Костек шевельнулся. Отлепил спину от стены. Все жесты оборваны, разговоры не закончены, языки перепутаны, автобусы мокнут в гаражах, потому что там – голову даю на отсечение – сейчас лупит дождь, а люди похожи на мокрые бумажные силуэты или на старые пятидесятизлотовки. Кстати, кто на них был? Шахтер был на пятисотке, женщина на двадцатке. Может, металлург или рыбак в зюйдвестке, как раз для холодного ливня?
– Ничего другого не остается. Десять километров, семьдесят килограммов, а мы едва на ногах держимся. Деньги у меня есть, если мужику заплатить, он поедет. Уж мужиков-то я знаю…
– Что, Бандурко, тройки тебе захотелось, саней, бубенцов, может, еще и с музыкой? И после всей этой вонючей конспирации теперь оркестр желаешь заказать? Один мужик на санях к нам, а другой в ближайшее отделение исполнительной власти, да? Оба получают по полштуки и три дня пьют за наше здоровье.

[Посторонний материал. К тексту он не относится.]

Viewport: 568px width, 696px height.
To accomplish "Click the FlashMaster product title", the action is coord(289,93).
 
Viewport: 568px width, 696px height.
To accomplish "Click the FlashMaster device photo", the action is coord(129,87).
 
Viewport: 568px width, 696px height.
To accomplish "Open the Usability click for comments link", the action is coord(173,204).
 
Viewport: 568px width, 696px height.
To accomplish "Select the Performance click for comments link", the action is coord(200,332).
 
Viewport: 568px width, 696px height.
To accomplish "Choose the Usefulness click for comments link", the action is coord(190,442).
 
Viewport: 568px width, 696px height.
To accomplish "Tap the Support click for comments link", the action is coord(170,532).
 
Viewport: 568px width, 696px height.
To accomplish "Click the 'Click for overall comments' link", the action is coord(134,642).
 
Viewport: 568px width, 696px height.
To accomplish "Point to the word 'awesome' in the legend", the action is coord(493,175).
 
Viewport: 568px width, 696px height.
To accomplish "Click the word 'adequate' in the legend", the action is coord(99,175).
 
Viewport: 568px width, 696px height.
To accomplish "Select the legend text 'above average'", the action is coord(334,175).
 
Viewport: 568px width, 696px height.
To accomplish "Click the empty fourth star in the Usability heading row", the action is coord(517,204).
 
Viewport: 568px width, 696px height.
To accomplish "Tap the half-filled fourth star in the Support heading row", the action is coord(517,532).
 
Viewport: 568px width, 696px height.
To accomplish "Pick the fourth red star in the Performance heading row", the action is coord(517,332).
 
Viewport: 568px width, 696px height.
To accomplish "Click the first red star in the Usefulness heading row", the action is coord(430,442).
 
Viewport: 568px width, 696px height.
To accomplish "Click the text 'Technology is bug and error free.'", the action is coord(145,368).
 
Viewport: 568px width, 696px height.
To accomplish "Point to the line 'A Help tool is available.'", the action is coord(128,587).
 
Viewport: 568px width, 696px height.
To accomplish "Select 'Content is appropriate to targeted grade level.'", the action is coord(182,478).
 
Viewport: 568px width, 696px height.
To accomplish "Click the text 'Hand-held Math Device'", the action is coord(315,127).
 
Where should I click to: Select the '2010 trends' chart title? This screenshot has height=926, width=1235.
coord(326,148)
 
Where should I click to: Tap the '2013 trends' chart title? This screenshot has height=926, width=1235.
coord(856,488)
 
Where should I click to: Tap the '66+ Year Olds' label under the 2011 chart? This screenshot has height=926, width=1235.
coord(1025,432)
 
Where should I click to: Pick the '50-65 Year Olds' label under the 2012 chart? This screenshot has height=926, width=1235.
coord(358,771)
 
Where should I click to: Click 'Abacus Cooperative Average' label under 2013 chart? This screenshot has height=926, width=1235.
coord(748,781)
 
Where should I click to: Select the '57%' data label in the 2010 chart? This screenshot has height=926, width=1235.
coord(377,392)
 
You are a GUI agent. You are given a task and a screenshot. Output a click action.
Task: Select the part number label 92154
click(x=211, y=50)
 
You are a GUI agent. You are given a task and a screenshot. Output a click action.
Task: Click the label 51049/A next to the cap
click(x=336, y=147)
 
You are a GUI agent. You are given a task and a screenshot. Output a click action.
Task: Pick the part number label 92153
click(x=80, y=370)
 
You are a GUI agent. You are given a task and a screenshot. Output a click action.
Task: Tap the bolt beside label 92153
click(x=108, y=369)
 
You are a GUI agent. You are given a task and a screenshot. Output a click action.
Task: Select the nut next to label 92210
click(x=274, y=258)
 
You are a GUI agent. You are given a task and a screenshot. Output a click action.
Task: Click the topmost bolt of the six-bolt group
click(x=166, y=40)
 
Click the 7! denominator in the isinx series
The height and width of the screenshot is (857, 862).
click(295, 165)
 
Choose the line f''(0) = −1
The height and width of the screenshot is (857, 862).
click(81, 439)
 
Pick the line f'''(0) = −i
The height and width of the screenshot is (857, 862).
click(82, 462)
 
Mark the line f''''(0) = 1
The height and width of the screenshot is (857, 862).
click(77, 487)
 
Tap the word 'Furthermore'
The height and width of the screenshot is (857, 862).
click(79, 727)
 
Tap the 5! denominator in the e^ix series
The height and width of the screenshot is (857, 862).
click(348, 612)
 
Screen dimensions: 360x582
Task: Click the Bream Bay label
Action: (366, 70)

Бандурко подбежал к Малышу и вырвал у него бутылку:
– Перестань пить, мы должны поговорить.
– Одно другому не мешает.
Бандурко присел на кровать, забытую бутылку он держал в опущенной руке – прямо как в парке, когда дожидаешься, когда аллею покинут случайные прохожие.
– По мне, так можешь себе идти куда глаза глядят. А я посижу в тепле и подумаю, есть ли мне смысл дожидаться тебя. Кстати, отдай, пожалуйста, сосуд, если ты им не пользуешься.
Над головами у нас загрохотало. Ветер сдирал с крыши плохо прибитые куски рубероида. С потолка посыпалась пыль. Свист и гул был такой, словно там, над нами, находилось какое-то живое существо. Мы были одни и в то же время не одни. Возможно, это хлопанье, это движение оберегало нас от безумия. В тишине мы, наверное, набросились бы друг на друга. Для того только, чтобы эту тишину разрушить.
– Хорошо, – сказал Бандурко и встал. Непонятно, к чему относилось это «хорошо», потому что бутылка осталась на полу. Он принялся кружить по каморке, застегивал куртку, подбирал разбросанные вещи, шапку, шарф, перчатки, достал бумажник, заглянул в него, вытащил нераспечатанную пачку «Мальборо», бросил на кровать, стал проверять, все ли зашнуровано, застегнуто, не торчит ли что-нибудь где-нибудь, рубашка из штанов, голое тело из одежды. Мне бы тоже не хотелось выходить. Никто из нас не пошевельнулся. Мы были заняты своими делами. Малыш думал о бутылке, а Гоксер – чтобы его не тревожили. – Хорошо, – повторил Бандурко. – До вечера я вернусь. Делайте что хотите.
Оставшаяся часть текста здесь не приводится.